Ryan O' Toole describes it as “the greatest feeling in the world.”

O'Toole is talking about scuba diving. Actually, he's typing, not talking, because typing is the only way the 31-year-old West Dundee man can communicate. He is bound to a wheelchair by Leigh's Disease, or Leigh's syndrome, a neurological disorder that has imprisoned him in his body but not impaired his mind.

In scuba diving, however, O'Toole has found an extraordinary release from his prison, even for a little while.

In the water, buoyancy offsets the force of gravity, allowing O'Toole to move with a greater range of motion. Motion improves, circulation improves, Ryan's life improves.

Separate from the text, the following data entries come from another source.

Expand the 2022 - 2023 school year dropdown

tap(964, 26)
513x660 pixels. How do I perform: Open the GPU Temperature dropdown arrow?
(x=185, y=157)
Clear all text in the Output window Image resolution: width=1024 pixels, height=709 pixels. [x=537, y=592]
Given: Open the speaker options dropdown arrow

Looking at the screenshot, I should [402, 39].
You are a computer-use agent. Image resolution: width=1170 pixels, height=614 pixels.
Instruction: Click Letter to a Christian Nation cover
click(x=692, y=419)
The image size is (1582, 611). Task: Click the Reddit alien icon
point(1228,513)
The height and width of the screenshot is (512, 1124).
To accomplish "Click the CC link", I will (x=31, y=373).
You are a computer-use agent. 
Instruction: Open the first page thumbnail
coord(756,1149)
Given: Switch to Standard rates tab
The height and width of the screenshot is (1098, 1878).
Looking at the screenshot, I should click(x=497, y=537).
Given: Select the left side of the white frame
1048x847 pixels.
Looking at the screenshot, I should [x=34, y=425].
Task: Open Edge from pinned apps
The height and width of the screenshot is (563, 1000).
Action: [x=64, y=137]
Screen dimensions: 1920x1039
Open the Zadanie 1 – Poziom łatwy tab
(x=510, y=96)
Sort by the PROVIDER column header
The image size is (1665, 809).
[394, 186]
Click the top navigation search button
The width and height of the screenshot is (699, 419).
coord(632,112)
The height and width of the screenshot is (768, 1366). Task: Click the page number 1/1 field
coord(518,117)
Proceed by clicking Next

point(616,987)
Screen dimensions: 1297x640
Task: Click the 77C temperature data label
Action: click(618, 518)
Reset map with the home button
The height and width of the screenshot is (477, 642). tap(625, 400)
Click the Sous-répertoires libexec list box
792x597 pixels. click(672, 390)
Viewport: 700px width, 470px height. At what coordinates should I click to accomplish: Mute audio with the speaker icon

He has now taken the plunge four times thanks to Jim Elliott, 57, president and founder of Diveheart, a nonprofit in Downers Grove.

Elliott started training people with disabilities and missing limbs in the art of scuba diving in 1997.

“This is everything,” Elliott said.

His true inspiration, he says, came from his daughter Erin, born blind and now 34 and married with a child.

One day she threw down her walking cane and declared that she didn't want to settle for being blind and reading Braille. She wanted to be challenged.

So she joined a snow skiing group.

Elliott saw a paradigm shift in her — she went from Erin the blind kid to Erin the skier.

He took his daughter's dramatic attitude change as his inspiration and applied it to the curriculum of scuba diving.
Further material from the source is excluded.